My boyfriend says he's too tired to communicate it’s been two years!!
I 20F have been with my boyfriend 20M for nearly 2 years and honestly I feel like we're getting close to breaking up.
For pretty much our whole relationship I've been the one carrying most of it. We've had a lot of conversations about it over the years.
we were best friends in school used to talk and have fun all the time.
at that time he wanted the relationship to happen but i didn’t because i didn’t wanna lose the friendship we had, after we graduated we got together
At the start i was clear to what i wanted in the relationship which was communication trust and transparency. and I'd get frustrated and lose my temper because I felt like I wasn't being heard. after a year i stopped trying i was giving 100% if trying to teach him to communicate with me,
Over the last 6 months though, I've really tried to change how I approach things. I've been calmer, more logical, and I've tried to explain exactly what I need instead of getting emotional. like i used to be at the start
The things I'm asking for aren't huge either.

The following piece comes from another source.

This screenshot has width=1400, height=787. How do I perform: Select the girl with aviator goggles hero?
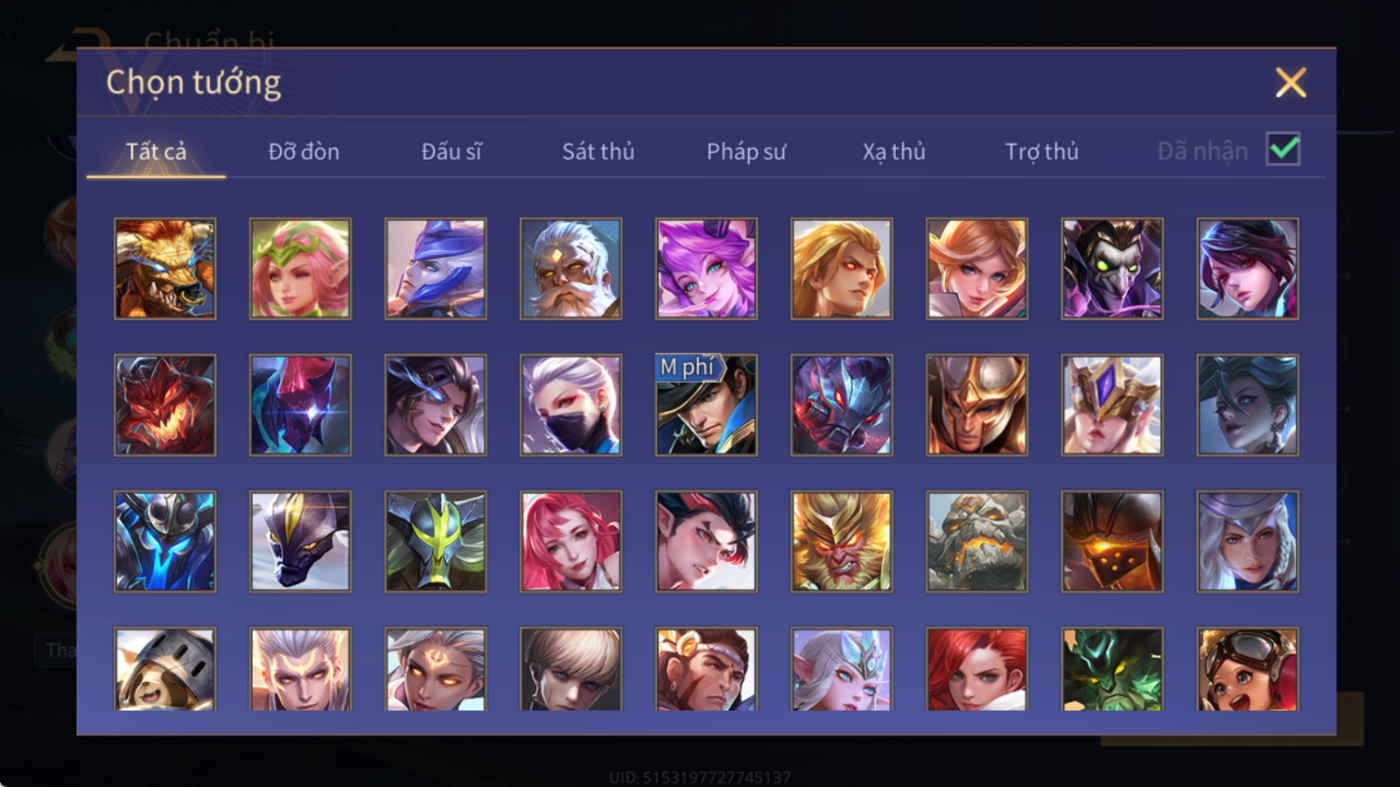[x=1248, y=669]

Just a text here and there letting me know what he's up to, or a quick phone call after work. Just something that makes me feel connected to him.
For context, we both work a lot. I'm a full time uni student and work 3 days a week, so my schedule is pretty packed. He's works in trade and starts very early in the mornings and is exhausted by night. I understand his long downtime for a long time. The last big time I’ve brought this up he was currently burnt out. I put my emotional needs to the side to make sure he was okay to deal with the bigger problem (communication)

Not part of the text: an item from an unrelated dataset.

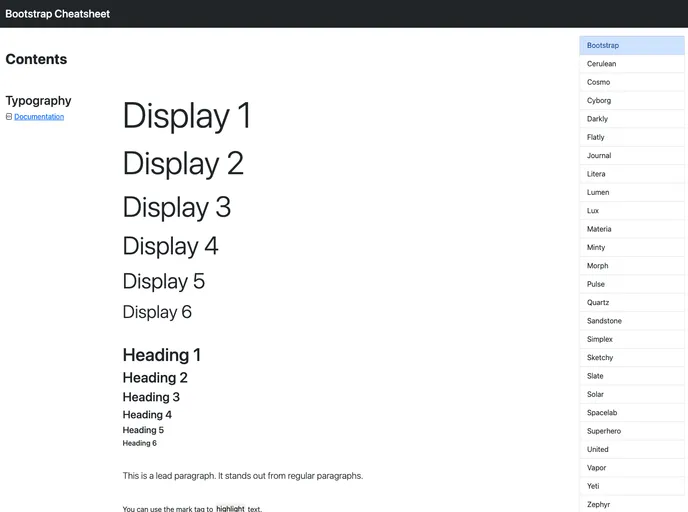The height and width of the screenshot is (512, 688).
Task: Select the Cyborg theme
Action: [x=617, y=101]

For a long time I accepted that he was exhausted and burnt out. Whenever he'd say he was tired, I'd tell him to rest and I'd try not to pressure him. But lately it's starting to get to me because no matter how busy I am, I still make time for him. I still send texts, check in on him, and make an effort to stay connected.
What hurts is that sometimes it feels like communication only happens when I start it. If I don't reach out, I can go hours and sometimes most of the day barely hearing from him. Then when I bring it up, the answer is usually that he's tired, busy, or forgot!!!.

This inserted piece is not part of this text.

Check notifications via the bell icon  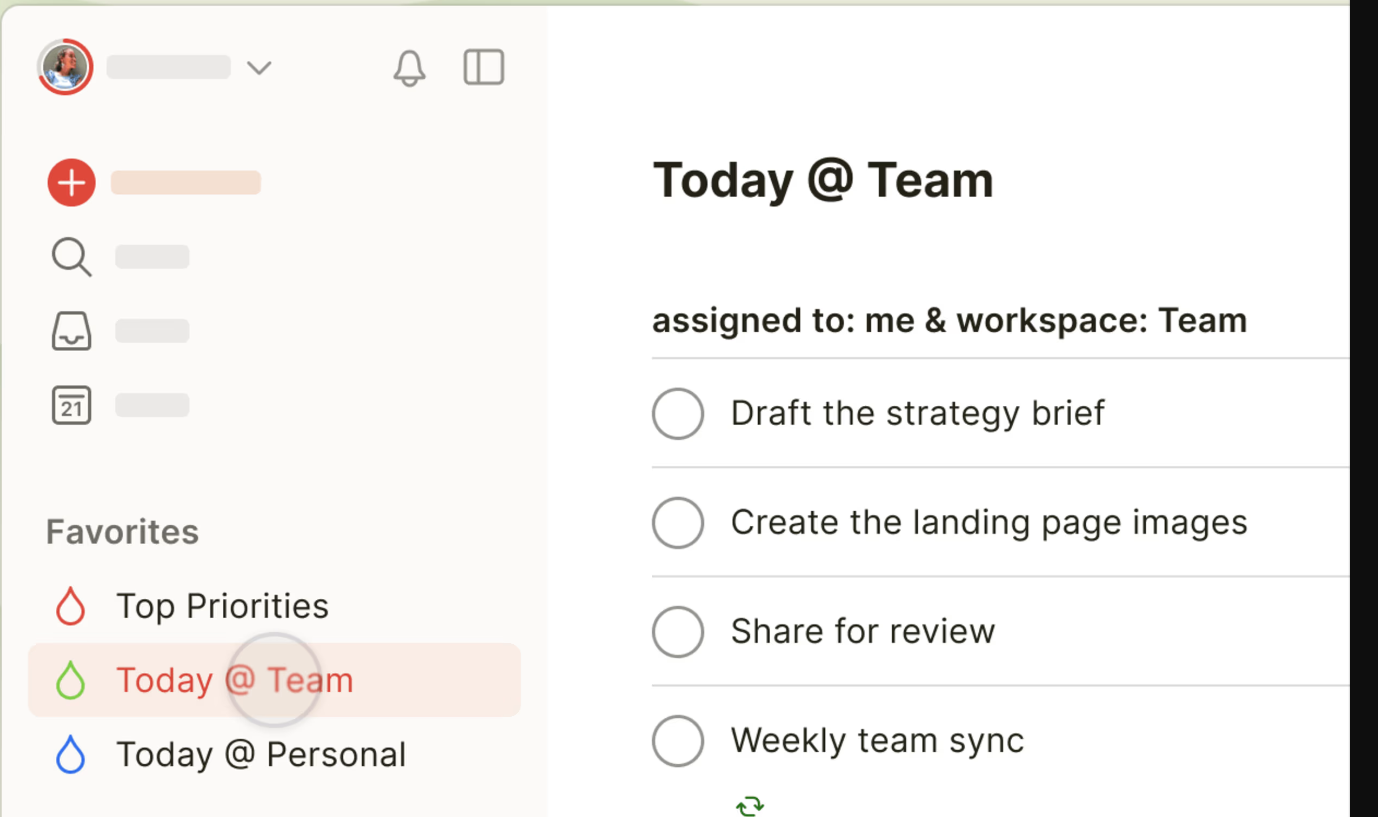click(x=409, y=67)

I genuinely don't think he's a bad person. I know he works hard. But at some point I feel like being tired can't be the answer to everything.
I guess I'm wondering if I'm expecting too much? Is asking for a text or a quick call unreasonable when someone is working long hours? Or am I ignoring a bigger issue, which is that maybe we just have very different needs when it comes to communication?
I love him, but I'm getting exhausted from feeling like I'm fighting for something that should come naturally.
What would you do in my position?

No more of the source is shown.